Родившись в эпоху мировых катаклизмов, да еще в стране, где по определению Эренбурга, чтобы уцелеть, продуманные, как в шахматах, ходы не годились, где судьбы решались лотереей, то есть абсолютно непредсказуемо, — Лиля Брик и Эльза Триоле вытянули, можно сказать, счастливый билет. В число жертв репрессий, гонений сталинского режима их отнести нельзя. Но справедливо ли обвинять тех, кого беды, трагедии, постигшие миллионы сограждан, миновали? Суровый суд над уберегшимися от кровавой каши двадцатого века, иной раз выглядит так, будто венок мученичества — единственное оправдание для каждой яркой, даровитой личности. А если кто-то чашу страданий не испил до дна — безжалостный приговор: почему уклонился, где, в чем слукавил, или, возможно, за двадцать сребреников кого-то предал? Иначе, мол, как удалось уцелеть? Выходит, лучше бы всех из того поколения обрядили в лагерную робу, загнав за колючую проволоку на лесоповал? Тогда бы поколение, удачно возникшее после «оттепели», претензий к предшественникам не имело?

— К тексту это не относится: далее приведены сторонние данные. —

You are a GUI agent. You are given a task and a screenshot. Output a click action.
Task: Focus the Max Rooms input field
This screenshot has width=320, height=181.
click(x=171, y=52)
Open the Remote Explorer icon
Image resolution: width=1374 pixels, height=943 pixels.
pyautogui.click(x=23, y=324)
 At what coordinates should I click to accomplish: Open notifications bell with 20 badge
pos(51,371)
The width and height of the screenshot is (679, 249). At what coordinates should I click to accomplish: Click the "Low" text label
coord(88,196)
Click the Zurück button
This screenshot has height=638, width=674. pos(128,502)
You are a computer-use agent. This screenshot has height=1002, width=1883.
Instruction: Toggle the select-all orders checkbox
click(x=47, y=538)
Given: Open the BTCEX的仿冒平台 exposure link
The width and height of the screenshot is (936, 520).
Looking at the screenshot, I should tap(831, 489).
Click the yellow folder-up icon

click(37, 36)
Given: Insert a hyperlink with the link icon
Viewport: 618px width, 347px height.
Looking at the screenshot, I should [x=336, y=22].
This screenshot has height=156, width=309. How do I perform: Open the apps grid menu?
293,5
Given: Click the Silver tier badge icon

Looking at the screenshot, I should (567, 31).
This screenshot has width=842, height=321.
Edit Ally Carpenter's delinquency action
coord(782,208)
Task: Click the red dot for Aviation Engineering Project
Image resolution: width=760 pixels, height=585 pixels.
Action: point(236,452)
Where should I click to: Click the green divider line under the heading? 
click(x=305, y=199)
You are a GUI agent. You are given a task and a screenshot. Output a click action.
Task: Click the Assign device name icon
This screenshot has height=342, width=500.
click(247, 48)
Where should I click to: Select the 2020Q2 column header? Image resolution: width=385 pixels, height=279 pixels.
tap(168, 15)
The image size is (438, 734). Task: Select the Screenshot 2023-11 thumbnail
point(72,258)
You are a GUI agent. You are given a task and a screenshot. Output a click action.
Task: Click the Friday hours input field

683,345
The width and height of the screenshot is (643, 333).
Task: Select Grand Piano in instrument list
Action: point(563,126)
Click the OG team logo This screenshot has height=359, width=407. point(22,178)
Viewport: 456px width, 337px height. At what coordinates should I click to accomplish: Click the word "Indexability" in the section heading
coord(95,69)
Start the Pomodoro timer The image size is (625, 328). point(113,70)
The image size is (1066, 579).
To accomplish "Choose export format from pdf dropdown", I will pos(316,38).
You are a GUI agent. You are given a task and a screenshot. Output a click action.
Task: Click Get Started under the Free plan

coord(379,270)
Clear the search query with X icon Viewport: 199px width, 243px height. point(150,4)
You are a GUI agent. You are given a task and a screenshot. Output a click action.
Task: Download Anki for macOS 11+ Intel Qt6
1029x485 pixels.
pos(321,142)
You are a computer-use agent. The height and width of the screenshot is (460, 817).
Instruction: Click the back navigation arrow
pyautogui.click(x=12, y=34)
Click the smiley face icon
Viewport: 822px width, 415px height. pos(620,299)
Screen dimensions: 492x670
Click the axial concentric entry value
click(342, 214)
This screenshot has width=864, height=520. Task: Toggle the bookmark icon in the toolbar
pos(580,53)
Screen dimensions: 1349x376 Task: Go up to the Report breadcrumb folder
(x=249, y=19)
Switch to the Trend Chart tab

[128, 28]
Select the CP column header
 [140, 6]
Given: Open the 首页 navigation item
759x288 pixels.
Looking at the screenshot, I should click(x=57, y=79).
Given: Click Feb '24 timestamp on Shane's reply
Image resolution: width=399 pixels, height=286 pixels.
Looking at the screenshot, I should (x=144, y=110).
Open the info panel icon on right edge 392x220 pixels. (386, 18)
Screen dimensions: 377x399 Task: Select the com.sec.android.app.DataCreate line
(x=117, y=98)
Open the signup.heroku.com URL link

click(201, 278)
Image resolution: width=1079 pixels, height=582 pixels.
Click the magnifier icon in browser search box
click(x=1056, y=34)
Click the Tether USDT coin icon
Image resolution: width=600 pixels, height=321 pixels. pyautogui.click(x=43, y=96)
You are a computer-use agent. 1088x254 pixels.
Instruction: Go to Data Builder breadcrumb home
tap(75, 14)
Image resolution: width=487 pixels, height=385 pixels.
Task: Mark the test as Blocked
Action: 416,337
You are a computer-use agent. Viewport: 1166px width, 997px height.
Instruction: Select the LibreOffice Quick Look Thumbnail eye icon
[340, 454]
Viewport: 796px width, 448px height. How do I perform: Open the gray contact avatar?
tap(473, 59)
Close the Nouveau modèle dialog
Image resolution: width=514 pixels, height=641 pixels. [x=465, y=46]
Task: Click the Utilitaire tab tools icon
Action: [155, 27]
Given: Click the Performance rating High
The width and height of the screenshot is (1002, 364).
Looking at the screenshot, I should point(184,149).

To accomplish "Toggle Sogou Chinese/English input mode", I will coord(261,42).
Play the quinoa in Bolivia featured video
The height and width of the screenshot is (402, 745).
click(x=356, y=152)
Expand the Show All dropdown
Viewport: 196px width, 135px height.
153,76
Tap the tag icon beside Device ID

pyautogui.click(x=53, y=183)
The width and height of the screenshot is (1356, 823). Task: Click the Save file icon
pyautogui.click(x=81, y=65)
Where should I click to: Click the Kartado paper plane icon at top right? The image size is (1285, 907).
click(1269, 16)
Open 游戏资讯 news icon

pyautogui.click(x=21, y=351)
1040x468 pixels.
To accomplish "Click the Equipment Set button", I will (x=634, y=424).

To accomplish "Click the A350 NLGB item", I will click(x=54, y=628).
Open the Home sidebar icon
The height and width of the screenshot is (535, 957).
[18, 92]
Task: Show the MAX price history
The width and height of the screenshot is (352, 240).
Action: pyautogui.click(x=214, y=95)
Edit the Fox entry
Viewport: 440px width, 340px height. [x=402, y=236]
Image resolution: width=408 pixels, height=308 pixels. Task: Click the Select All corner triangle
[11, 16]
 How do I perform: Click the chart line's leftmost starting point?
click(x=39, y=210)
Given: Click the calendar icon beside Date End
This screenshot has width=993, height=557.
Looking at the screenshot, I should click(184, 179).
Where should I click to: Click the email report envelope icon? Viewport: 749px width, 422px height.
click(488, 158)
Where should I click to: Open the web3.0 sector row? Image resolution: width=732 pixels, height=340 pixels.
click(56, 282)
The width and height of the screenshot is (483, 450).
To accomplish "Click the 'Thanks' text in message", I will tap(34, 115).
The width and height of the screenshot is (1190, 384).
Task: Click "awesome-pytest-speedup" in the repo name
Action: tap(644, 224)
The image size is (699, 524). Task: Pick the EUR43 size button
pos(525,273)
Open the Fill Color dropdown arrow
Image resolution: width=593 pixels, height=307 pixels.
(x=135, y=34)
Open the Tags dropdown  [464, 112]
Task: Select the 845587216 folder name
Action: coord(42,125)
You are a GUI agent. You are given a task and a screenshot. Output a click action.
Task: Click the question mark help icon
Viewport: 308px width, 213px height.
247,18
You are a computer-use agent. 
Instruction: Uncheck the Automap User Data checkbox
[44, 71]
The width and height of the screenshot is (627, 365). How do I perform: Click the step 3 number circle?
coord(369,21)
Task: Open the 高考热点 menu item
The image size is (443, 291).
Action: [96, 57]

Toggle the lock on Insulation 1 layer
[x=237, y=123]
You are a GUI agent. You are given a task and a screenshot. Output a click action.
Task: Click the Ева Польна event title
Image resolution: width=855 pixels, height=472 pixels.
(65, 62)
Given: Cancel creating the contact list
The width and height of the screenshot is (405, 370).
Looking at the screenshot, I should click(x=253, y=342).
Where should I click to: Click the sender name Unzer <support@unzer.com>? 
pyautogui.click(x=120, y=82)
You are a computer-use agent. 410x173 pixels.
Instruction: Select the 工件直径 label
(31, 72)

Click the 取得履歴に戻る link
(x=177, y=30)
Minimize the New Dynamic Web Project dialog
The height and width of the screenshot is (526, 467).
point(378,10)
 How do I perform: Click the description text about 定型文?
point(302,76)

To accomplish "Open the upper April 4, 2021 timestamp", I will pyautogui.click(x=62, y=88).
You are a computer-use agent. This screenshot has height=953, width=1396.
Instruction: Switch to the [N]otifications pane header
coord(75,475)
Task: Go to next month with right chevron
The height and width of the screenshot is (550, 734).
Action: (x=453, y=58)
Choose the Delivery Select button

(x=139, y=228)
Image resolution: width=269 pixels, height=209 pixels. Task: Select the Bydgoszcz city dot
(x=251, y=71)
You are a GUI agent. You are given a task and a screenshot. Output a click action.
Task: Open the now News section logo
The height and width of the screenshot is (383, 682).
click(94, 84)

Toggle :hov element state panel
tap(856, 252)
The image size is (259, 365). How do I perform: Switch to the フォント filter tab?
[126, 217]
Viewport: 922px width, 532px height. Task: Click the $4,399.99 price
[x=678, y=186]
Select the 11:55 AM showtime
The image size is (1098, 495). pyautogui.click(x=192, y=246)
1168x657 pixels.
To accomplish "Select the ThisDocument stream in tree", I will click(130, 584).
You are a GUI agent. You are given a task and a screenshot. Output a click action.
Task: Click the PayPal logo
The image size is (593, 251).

В подобном ракурсе сестры Каган — Лиля Брик и Эльза Триоле, радетелями «справедливости» воспринимаются как дразнящая красная тряпка для быка. Надо же, ведь и та, и другая вошли в элитарное ядро общества, как советского, так и западного. Обе стали эталоном вкуса, воззрений, чудачеств, прихотей, иной раз шокирующих, но обсуждаемых всеми, неважно с какими оценками, часто негативными. Сестрам на пересуды было наплевать? И да, и нет.
В Лондоне в Тейт Модерн музее с оглушительном успехом сравнительно недавно состоялась выставка работ Родченко и Поповой, где нам, мне с дочерью, мужем, посчастливилось побывать. Фотопортреты Родченко Лили Брик стали, так сказать, брендом расцвета русского авангарда, чьи открытия плодотворно впитались на Западе, в отчизне же уничтоженного на корню. Попова умерла молодой, заразившись скарлатиной от малолетнего сына. Повезло? Родченко же сгноили в унизительной отверженности, небрежении всего им созданного: новаторства в фотоискусстве, в живописи. А вот модель его, Лиля Брик, всегда, при жизни и посмертно, оставалась в центре внимания.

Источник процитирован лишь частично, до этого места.